I noticed that there were many hints at runtime that some functions would be replaced in future versions. I don't know if this error is due to GPU problems, TF version problems or other reasons. This is my running version.

Version
Keras==2.2.4
Keras-Applications==1.0.7
Keras-Preprocessing==1.0.9
tensorboard==1.13.1
tensorflow==1.13.1
tensorflow-estimator==1.13.0
tensorflow-gpu==1.13.1
tensorflow-probability==0.6.0
Python 3.6.7

The only good news is that I have deepened my understanding of your paper. Thank you again for your patient help.Best regards.

danijar commented 5 years ago

I think you're getting close to running the code. I haven't updated the code for the newest TensorFlow release, which introduces a few breaking changes. Would it be possible for you to test with TensorFlow 1.12.0, and TensorFlow Probability 0.5.0?

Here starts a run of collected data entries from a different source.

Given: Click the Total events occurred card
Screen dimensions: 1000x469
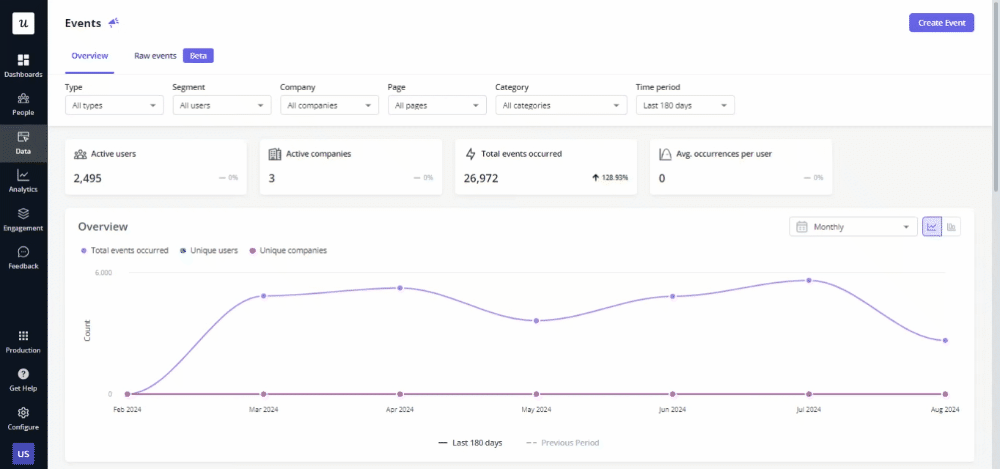Looking at the screenshot, I should (545, 166).
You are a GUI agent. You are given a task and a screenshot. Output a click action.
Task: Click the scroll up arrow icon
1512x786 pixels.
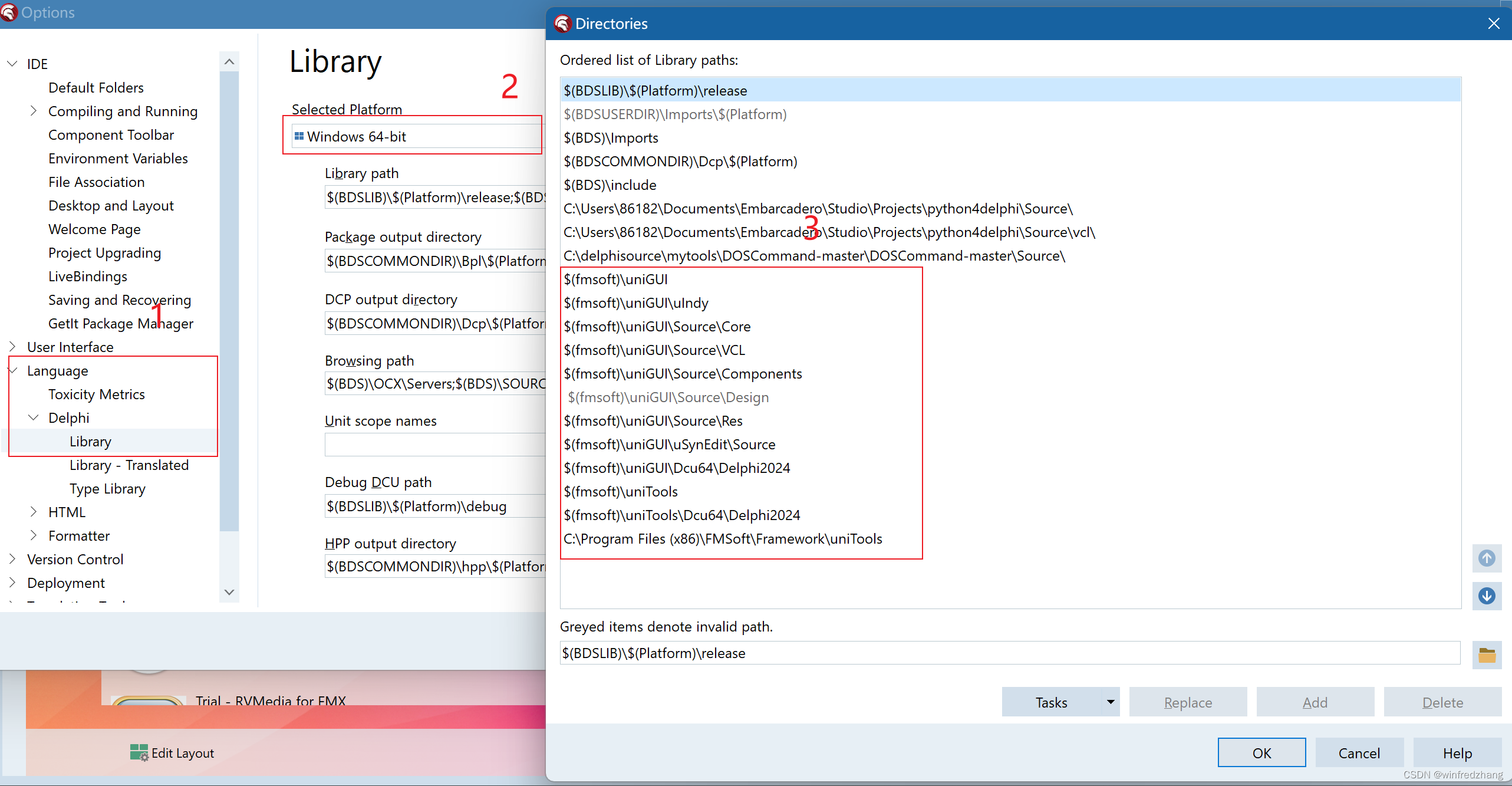click(x=1490, y=558)
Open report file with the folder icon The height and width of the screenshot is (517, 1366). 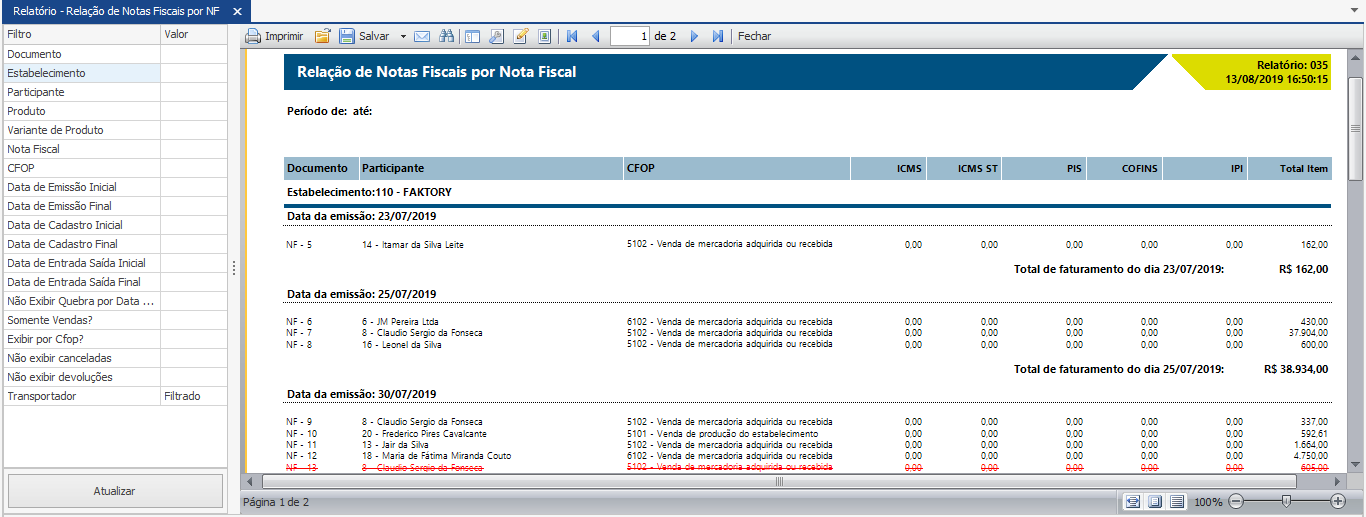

To summarize the findings so far:

I'll also include this information in the readme.

lunar24 commented 5 years ago

@danijar I can't wait to tell you the good news. After replacing the versions of tensorflow and tensorflow-probability, the code ran successfully. Although CPU rendering is slow, this is certainly good news. I will also try other parameters in the model. The program is still running. If there is any further information, I will consult you at the first time. I really appreciate your help very much^_^. I sincerely hope that I can learn more from you in the future. Best regards!

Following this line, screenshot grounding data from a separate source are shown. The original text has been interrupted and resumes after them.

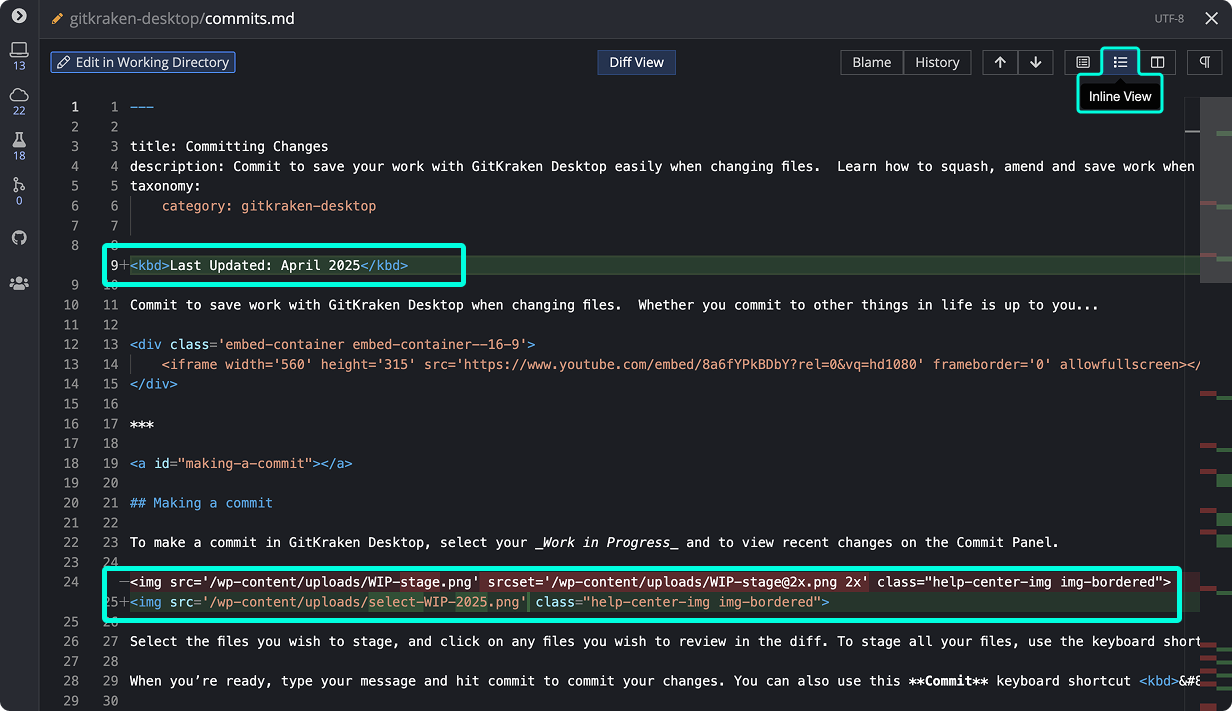Viewport: 1232px width, 711px height.
Task: Open the cloud remotes icon
Action: (x=19, y=95)

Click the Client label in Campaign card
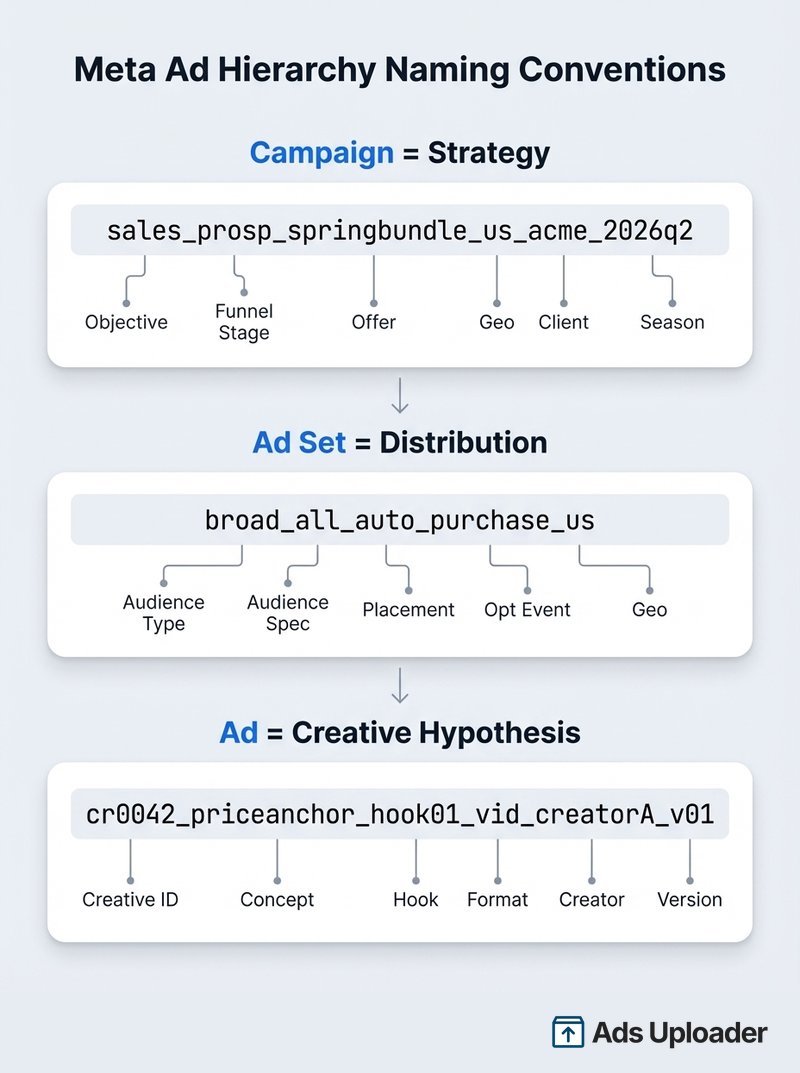pyautogui.click(x=564, y=322)
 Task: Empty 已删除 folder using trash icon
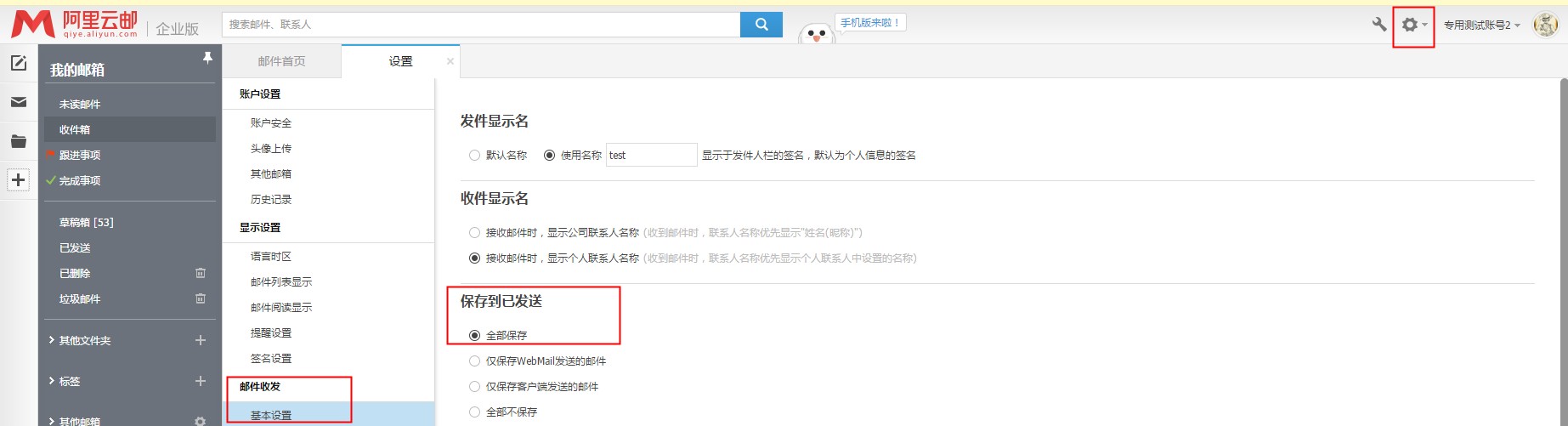coord(201,273)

astronautas commented 5 years ago

@danijar Good news, I've managed to make it run :). It did not work on Ubuntu 16.04, yet on 18.04 it ran fine. I think it would be good to update the readme with a suggestion to use Ubuntu 18.04. I am exactly sure whether this was an OS issue or some clash of dependencies. Though, all of us here who got this running use 18.04.

I want to say as well that the dm_control cannot be installed with setup.py (there's no such PyPi package currently). It has to be installed from the official dm_control repository.

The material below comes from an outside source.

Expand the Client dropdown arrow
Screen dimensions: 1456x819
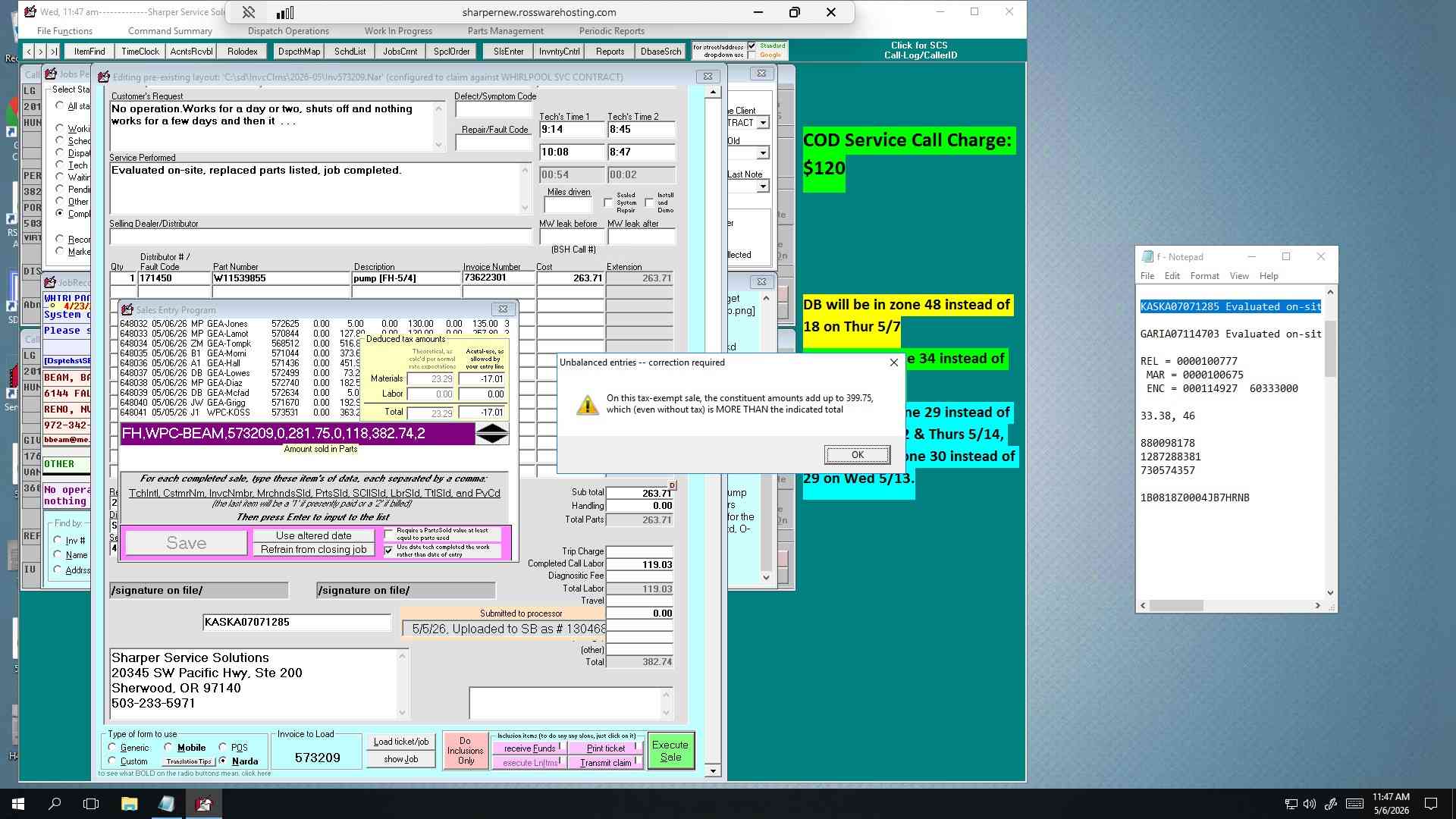(x=763, y=123)
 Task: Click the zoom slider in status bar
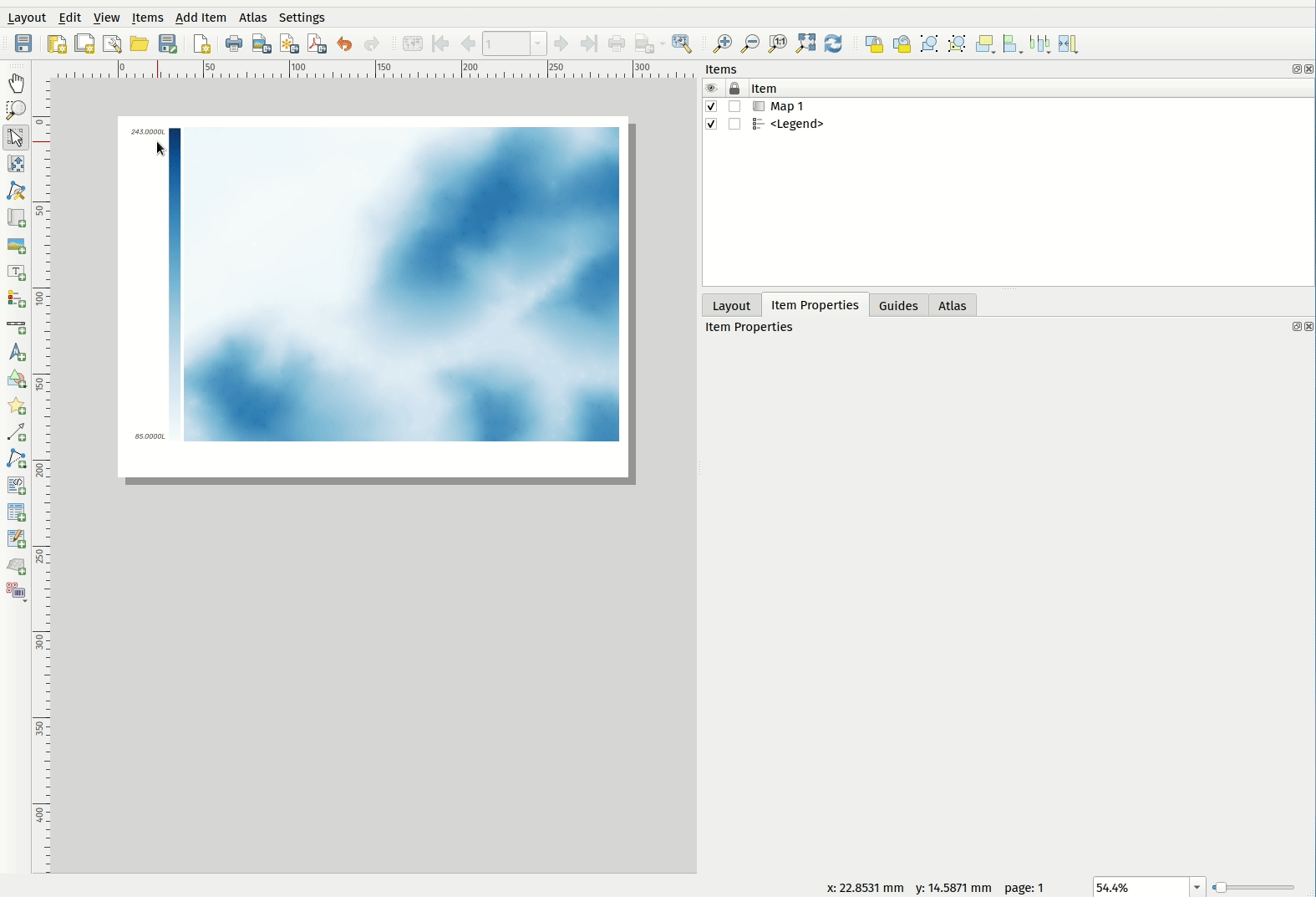[x=1257, y=887]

danijar commented 5 years ago

@lunar24 That is great to hear! I'm closing this thread but feel free to reopen if the same error shows up again or otherwise to open a new issue.

@astronautas Good idea, I've added the hint.

danijar commented 5 years ago

@astronautas @lunar24 @doralune @JamesLuoau I've updated the code to the newest version of TensorFlow and added an option to isolate environments into threads instead of processes. At least on my workstation, all three rendering options work now under default settings. If you are still running into problems, please let me know.